Logistics: Getting onto the Ft. Meade Base
It was really easy to get onto base. Make sure that you veer off to the right at the main gate to the vehicle inspection station if you don’t have a DoD sticker. If you mess up and go straight, they are nice and just send you off a quick side ramp to the inspection station. Allow plenty of time for DC traffic if you are coming from town. It was terrible, even at 6 am. There are a couple of Starbucks within a short drive of the main gate off base. I’m a coffee nut and need my java in the mornings, so of course, I would figure out where the locations are.
Logistics: Post Theatre
There is parking at the Post Theatre (the Ft. Meade website said to park at Smallwood Hall and walk over, but it’s a distance in heels). I was an hour early. I had plenty of time to talk with the contractors working the Satellite feed. They are really friendly once they were confident I wasn’t a member of the media out to mis-quote them.
Tidbits from the Contractors
Apparently, the Court Room at GTMO is the most hi-tech in the world. I also learned that Mr. Kammen (defense counsel for al Nashiri) wears a kangaroo pin on his lapel as a protest to the court. A kangaroo court, for those unfamiliar with the term, is “a mock court in which the principles of law and justice are disregarded”, according to Merriam-Webster. Upon close inspection, I could see the pin on the screen, but I couldn’t ascertain the exact shape of said pin due to the feed quality.
The Hearings: Motion to Recuse
Mr. Kammen spent the first 2 hours questioning the new Judge Spath. Judge Pohl recently stepped down, however there was debate over whether he recused himself or he un-detailed himself. If Judge Pohl recused himself, then he would be unable to participate further in the matter. If Judge Pohl un-detailed himself, he can re-detail himself later and then there would be two Judges on the case. At issue in the statutes was whether they were written for one judge or not. A determination was not officially made, though Judge Spath did comment that it was not a recusal by Judge Pohl in stepping aside as there was no bias, prejudice, etc. Judge Pohl just has a busy schedule.
I was impressed with how Judge Spath responded to the questioning.
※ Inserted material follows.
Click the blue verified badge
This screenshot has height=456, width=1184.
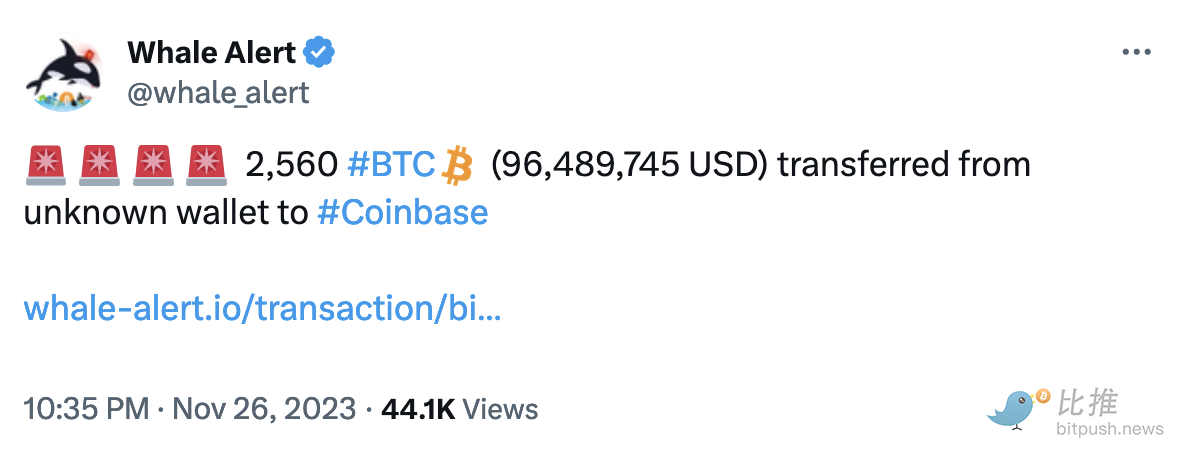pos(319,51)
His answers were honest. If he didn’t know the answer, he would say “I don’t know the answer”. Mr. Kammen asked a lot of hypotheticals of Judge Spath. Judge Spath would not answer what-ifs and maintained that evidence was key and being biased was not an issue. The Airman Witt case was brought up consistently. In Airman Witt’s case, Judge Spath was a prosecuting attorney. The case was back in 2005 and involved the death penalty. At issue was whether Judge Spath was pro death penalty due to being a prosecuting attorney. Judge Spath maintained that everything he did working on the case was strategic and not personal. The defense attorney from the Witt case may also appear on behalf of Mr. Nashiri in the future. There was a concern that Judge Spath would be biased against him due to the Witt attorney challenging Judge Spath’s actions in the Witt case.
After recess, Judge Spath came back and denied the Motion for Recusal. I agree with his decision as I believe that the defense did not overcome the presumption that a judge is impartial. Everything that was presented was speculative and that is not enough to overcome the standard. There was no proof of any of the factors normally considered such as relationship to one of the parties, no bias shown, and no prejudice.
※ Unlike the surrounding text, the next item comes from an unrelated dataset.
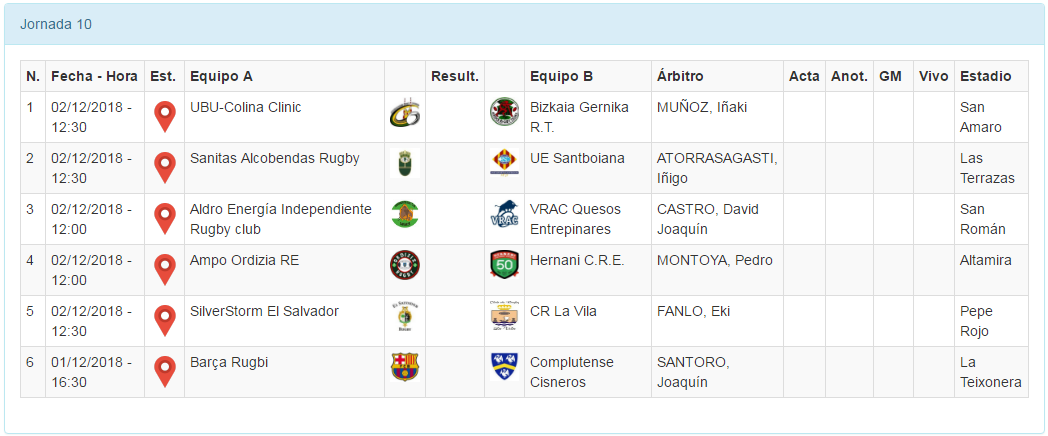
Task: Open stadium location pin for Sanitas Alcobendas match
Action: pyautogui.click(x=164, y=168)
The Hearings: Defense Requests for Discovery from Prosecution
Another issue that played out in the hearings was the balance of discovery with national security. Defense maintained that the Prosecution was not turning over all of the discovery it was ordered to by Judge Pohl. Prosecution cited “national security” as the rationale for redacted and missing documents and that they were classified. However, they were trying to be as compliant as they could given the nature of the documents.
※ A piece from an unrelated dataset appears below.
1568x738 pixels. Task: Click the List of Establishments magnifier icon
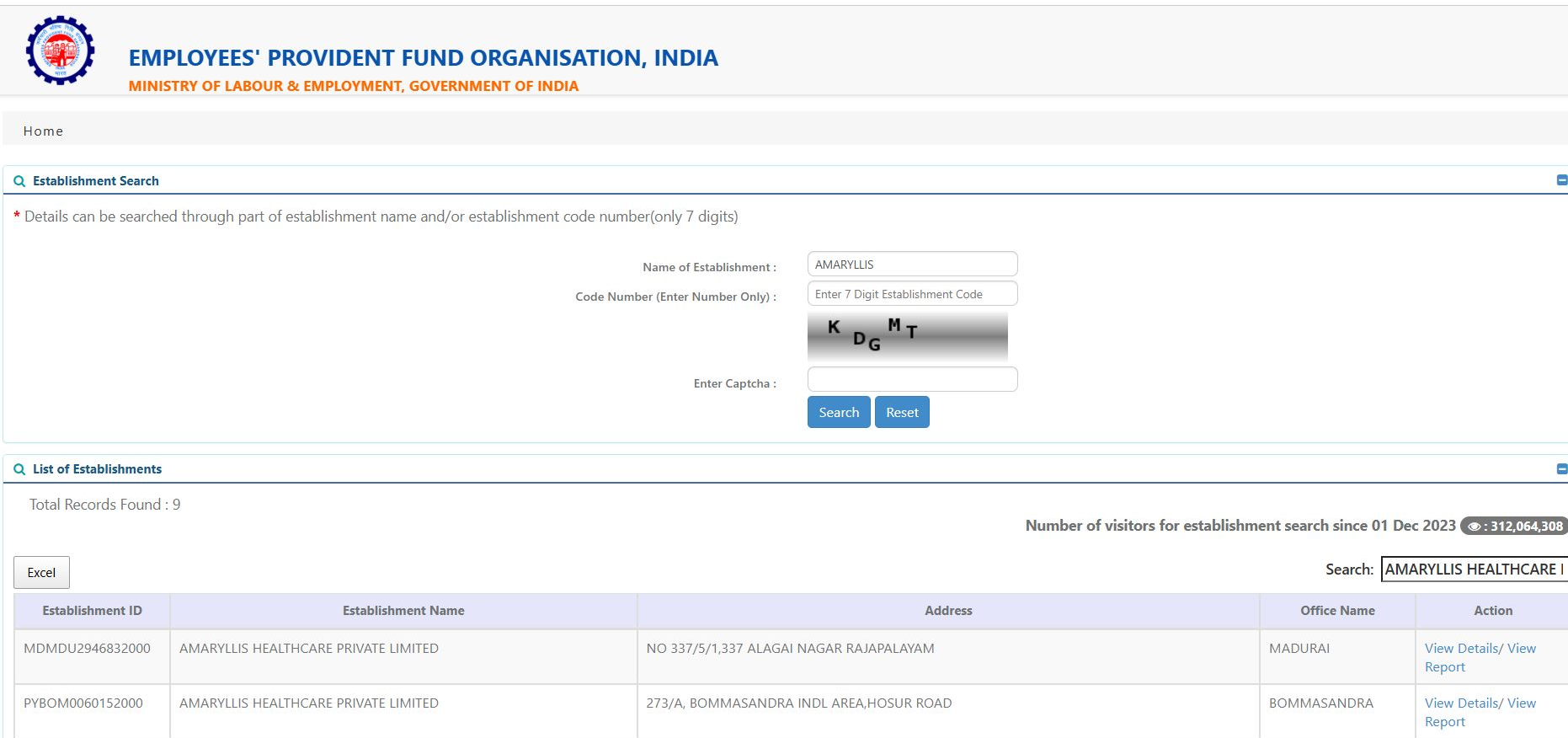19,469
A question that came to my mind (we do this a lot in patent litigation) is: Why can’t the attorneys for the defense be given the clearance necessary to view the classified documents, so long as they do not share the information with their client, and use this information to aid in their case? How is this any different from me viewing trade secrets or critical company documents and using these to advise my co-workers of decisions without spilling the contents? How can the defense properly defend their client if they cannot even view documents that could make or break his case? Further, the defense has JAG counsel on his team. I’m fairly sure one of them would have the security clearance to look at the documents and advise the civilian representatives on courses of action.
The Hearings: Prosecution Has More Resources Than Defense
The other issue that I noticed, and was also brought up during a recess by others in attendance, is the disparity of rank and numbers in the courtroom between the parties. The prosecution has a General on their team. The highest rank I observed on the defense’s team was a Major. It also seems that the Prosecution has more resources at their disposal in regards to workers on the case. This was discussed much between the two parties with the judge. In fact, one side or the other was slipping in their opinion on this issue at every chance they had. The Defense is trying to get parity with the Prosecution. Of course, no exact comparisons were shown, so I cannot make an informed decision on my stance regarding this.
Adjournment Until Tomorrow
We were dismissed around 4 pm for a recess, upon which classified 505 hearings would take place after the recess. Open sessions resume tomorrow morning at 9 am.